Non-manufacturing industries: Improvement in the electric power generation, transmission and distribution industry
As was the case in the manufacturing industries as a whole, capacity utilization was unchanged in the non-manufacturing sector. There were declines in mining and oil and gas extraction and in forestry and logging. Those decreases were offset by gains in the electric power generation, transmission and distribution industry and the construction industry.
Higher demand for electricity was responsible for the increase in the electric power generation, transmission and distribution industry’s capacity use, which rose 1.4 percentage points to 83.9%. The advance came after a decline that began in the third quarter of 2011.
The construction industry remained on an upward trend, as its capacity utilization rate increased from 80.4% in the second quarter to 80.7% in the third quarter. The gain resulted from an increase in residential construction, which was partly counteracted by a decline in non-residential construction.
Capacity use was down in the oil and gas extraction industry, falling from 87.8% in the second quarter to 87.1% in the third quarter. The decline was a result of a decrease in crude oil production, which more than offset the advance in natural gas extraction.

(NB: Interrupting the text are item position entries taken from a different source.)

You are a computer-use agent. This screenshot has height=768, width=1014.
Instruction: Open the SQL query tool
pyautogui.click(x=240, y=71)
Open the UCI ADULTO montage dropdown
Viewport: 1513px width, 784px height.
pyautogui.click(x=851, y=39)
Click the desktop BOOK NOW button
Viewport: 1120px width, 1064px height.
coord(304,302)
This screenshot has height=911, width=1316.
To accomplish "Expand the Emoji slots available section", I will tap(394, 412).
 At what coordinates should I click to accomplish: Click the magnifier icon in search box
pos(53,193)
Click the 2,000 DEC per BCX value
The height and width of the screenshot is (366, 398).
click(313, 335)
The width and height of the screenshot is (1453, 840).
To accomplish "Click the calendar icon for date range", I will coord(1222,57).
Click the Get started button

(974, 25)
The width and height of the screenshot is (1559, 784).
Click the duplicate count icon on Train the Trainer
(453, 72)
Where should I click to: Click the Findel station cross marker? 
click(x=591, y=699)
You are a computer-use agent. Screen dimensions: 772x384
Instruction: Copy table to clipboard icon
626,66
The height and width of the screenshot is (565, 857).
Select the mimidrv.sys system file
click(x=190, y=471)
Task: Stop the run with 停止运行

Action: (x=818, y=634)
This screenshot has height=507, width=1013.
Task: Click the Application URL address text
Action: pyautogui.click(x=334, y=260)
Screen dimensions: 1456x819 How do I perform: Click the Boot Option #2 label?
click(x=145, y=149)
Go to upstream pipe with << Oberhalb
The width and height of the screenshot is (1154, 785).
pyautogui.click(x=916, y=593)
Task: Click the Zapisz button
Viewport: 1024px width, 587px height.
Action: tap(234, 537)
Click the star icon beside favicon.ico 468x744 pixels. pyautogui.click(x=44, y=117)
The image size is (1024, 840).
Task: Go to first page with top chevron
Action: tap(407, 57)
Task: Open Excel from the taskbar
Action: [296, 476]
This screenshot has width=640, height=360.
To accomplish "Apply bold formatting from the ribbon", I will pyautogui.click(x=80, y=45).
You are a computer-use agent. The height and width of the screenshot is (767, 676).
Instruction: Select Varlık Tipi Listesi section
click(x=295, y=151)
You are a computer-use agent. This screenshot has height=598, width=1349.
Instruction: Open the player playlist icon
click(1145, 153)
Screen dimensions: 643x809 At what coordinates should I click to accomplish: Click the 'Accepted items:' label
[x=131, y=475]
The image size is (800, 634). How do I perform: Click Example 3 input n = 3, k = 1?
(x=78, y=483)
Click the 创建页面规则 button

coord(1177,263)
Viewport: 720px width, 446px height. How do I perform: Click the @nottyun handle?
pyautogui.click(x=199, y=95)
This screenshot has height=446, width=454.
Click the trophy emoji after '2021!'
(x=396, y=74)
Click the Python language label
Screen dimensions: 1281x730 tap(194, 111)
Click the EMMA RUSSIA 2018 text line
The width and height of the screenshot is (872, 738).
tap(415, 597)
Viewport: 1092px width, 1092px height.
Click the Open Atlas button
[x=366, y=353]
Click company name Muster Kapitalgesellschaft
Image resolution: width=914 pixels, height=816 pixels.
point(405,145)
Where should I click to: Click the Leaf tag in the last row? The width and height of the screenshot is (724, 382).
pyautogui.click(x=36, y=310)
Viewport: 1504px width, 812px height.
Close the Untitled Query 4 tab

A decrease in metallic and non-metallic mineral extraction more than offset a rise in coal extraction, which lowered capacity utilization in the mining and quarrying industry by 2.6 percentage points. As a result, the industry’s capacity utilization rate fell to 58.7%.
Note to readers
The industrial capacity utilization rate is the ratio of an industry’s actual output to its estimated potential output. For most industries, the annual estimates are obtained from the Capital and Repair Expenditures Survey while the quarterly pattern is derived from output-to-capital ratio series, the output being the real gross domestic product at basic prices, seasonally adjusted, by industry.
This program covers all manufacturing and selected non- manufacturing industries.
At the time of this release, rates have been revised back to the first quarter of 2009 to reflect updated source data.